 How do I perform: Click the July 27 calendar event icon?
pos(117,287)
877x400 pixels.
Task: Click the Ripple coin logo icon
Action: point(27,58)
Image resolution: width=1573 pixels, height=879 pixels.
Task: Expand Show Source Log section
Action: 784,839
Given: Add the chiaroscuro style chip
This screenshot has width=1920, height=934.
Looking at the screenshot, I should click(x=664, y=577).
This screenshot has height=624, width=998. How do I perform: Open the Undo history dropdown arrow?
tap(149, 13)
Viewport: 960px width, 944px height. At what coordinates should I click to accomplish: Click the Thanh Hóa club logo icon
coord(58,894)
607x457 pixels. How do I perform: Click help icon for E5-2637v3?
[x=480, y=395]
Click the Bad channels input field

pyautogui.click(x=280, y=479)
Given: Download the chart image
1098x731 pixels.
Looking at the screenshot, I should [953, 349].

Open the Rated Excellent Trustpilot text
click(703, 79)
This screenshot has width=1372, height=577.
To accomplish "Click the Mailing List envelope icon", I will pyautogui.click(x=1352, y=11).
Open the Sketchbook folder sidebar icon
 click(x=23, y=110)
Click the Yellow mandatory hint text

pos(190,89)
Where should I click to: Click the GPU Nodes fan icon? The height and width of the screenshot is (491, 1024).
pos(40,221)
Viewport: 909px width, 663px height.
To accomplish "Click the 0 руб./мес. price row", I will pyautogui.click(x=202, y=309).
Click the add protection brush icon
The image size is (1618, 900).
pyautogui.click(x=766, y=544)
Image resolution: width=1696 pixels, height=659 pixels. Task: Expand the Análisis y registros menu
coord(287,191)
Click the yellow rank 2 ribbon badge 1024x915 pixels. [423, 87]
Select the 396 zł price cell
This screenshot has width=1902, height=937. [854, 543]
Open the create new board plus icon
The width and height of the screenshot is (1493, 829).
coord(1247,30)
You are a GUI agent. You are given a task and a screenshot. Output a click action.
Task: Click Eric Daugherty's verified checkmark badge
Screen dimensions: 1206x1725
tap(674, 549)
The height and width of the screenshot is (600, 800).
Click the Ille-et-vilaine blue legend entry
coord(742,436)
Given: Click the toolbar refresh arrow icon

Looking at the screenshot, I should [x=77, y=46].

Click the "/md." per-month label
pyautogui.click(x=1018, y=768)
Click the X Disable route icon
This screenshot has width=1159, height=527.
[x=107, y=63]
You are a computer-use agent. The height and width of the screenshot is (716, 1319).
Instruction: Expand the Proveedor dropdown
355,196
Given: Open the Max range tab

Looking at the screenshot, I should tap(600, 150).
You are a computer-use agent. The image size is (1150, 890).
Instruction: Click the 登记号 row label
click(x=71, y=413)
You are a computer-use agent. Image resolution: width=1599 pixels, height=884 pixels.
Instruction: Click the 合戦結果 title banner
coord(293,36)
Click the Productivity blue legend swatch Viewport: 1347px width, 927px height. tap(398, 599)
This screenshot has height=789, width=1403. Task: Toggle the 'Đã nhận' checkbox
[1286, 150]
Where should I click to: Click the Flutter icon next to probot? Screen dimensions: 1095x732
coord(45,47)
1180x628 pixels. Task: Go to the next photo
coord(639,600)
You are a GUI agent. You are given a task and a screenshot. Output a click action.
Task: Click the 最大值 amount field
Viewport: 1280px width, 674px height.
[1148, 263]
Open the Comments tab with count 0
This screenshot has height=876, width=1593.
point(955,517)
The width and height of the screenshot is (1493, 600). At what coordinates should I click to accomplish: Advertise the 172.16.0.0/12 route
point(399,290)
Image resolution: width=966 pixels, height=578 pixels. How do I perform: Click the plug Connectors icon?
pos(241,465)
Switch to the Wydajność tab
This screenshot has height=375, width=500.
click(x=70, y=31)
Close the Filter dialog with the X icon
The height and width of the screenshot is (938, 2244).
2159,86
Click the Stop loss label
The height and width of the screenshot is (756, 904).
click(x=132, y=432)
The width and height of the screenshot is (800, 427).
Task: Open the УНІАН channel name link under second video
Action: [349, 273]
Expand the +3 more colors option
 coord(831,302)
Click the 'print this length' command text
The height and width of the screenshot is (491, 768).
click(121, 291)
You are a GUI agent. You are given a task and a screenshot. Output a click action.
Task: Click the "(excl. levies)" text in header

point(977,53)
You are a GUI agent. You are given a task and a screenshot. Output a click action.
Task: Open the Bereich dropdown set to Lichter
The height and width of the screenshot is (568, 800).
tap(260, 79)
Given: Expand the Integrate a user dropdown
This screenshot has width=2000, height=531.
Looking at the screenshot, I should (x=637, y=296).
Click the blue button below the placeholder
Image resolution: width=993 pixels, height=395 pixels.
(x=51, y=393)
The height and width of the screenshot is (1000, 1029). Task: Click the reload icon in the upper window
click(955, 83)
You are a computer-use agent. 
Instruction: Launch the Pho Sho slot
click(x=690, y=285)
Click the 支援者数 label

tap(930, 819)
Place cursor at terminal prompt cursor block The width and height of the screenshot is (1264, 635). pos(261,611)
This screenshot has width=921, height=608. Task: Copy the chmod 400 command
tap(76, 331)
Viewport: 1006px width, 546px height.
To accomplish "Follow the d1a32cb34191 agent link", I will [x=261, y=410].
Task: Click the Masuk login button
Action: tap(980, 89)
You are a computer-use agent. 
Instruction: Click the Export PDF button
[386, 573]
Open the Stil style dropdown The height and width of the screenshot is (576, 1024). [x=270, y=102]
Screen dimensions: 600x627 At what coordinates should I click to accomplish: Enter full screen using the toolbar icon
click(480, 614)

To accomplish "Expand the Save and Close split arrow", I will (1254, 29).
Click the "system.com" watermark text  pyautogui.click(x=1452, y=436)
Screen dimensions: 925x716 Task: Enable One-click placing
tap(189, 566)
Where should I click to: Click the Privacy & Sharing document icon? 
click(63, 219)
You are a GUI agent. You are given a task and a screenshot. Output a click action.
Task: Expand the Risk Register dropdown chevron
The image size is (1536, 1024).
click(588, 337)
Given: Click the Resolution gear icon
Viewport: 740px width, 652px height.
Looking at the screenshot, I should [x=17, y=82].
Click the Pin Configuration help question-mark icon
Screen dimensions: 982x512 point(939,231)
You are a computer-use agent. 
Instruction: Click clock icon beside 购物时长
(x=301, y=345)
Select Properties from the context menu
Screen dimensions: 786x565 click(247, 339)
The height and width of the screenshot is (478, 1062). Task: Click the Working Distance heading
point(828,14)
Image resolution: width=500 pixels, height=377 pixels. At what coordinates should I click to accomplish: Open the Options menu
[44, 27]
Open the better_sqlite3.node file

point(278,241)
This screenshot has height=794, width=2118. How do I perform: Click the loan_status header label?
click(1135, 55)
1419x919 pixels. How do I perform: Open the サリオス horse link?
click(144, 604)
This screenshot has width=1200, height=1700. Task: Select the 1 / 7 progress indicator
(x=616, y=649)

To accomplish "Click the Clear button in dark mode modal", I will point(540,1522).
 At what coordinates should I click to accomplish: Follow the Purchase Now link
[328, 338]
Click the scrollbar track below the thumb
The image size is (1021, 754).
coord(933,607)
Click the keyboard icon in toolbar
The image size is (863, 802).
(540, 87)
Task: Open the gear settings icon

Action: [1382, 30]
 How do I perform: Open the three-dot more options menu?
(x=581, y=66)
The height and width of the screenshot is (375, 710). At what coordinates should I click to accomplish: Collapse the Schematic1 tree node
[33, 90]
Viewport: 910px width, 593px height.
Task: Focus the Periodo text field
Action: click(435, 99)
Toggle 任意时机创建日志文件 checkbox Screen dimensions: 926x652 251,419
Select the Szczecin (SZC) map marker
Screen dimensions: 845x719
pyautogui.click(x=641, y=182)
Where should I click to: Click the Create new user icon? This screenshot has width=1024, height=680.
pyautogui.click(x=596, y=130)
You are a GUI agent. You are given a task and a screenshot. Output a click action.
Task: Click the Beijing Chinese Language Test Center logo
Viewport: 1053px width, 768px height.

- Work required
All lines above from the one with "1180x628 pixels. Task: Go to the next photo" to the one with "Open the Comments tab with count 0", inclusive, should be copied exactly, and no other lines.

- Written response
1180x628 pixels. Task: Go to the next photo
coord(639,600)
You are a GUI agent. You are given a task and a screenshot. Output a click action.
Task: Click the 最大值 amount field
Viewport: 1280px width, 674px height.
[1148, 263]
Open the Comments tab with count 0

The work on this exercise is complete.